General Theory and Novel Mechanism for Abrupt Phase Transitions based on Network Theory

Speaker: Prof. Shlomo Havlin, Bar-Ilan University
Date: June 30, 2026
Time: 11:00
Location: TU Delft Echo Arena

About the Speaker

Prof. Shlomo Havlin has made fundamental contributions to the physics of complex systems and statistical physics. His discoveries have influenced many fields, including medicine, biology, geophysics, and network science.

He has received numerous honors, including the Bakhuis Roosenboom Medal of the Royal Society of the Netherlands in 2023, the Israel Prize in Physics in 2018, the Order of the Star of Italy from the President of Italy in 2017, and the Lilienfeld Prize from the American Physical Society in 2010.

Prof. Havlin is a pioneer in the development of network science. Over the past 17 years, his research has focused on interdependent networks, cascading failures, abrupt transitions, networks of networks, and their applications to real-world systems. His work also includes experimental discoveries in interdependent superconducting networks and coupled laser systems.

Abstract

Phase transitions are fundamental phenomena in statistical physics and condensed matter, appearing as abrupt or continuous changes in the properties of a system. In this talk, Prof. Havlin will show how the theory of interdependent networks can identify novel microscopic mechanisms behind abrupt first-order nucleation and mixed-order phase transitions.

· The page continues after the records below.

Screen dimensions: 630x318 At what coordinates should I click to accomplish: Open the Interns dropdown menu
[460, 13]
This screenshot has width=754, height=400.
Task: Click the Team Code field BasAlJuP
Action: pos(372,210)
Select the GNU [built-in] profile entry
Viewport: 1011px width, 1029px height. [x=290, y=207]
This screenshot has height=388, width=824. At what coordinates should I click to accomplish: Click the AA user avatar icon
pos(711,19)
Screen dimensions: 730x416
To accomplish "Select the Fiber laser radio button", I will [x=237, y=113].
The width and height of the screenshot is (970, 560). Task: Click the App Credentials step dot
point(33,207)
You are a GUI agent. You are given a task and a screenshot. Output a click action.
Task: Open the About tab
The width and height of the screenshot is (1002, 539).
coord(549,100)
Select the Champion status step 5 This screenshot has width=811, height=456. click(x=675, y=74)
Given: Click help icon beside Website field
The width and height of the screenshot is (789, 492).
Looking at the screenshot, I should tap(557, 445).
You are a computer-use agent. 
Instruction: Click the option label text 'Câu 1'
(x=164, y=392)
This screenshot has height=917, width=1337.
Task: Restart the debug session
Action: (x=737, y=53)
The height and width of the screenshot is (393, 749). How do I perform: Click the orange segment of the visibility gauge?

Interdependent networks appear throughout nature and technology, including physiological systems in the human body and infrastructure systems. The talk will present a theoretical framework for the percolation theory of interdependent networks.

In interdependent networks, such as infrastructure systems, when nodes in one network fail, they can cause dependent nodes in other networks to fail as well. This process may repeat recursively, leading to cascading failures and the sudden fragmentation of the system. This behavior contrasts with single networks, where the percolation transition caused by failures is continuous.

Prof. Havlin will present analytical solutions based on percolation theory for functional networks and cascading failures in a system of n interdependent networks. These results show that the traditional percolation theory of a single network, studied for more than 90 years, is only a limited case where n = 1. The more general case, where n > 1, is significantly richer.

The talk will also show that interdependent networks embedded in space are extremely vulnerable and display much richer behavior than non-embedded networks. Finally, Prof. Havlin will discuss how this abstract theory and its novel behavior in networks of networks have been realized and proven in controlled experiments on interdependent superconducting networks and coupled laser systems.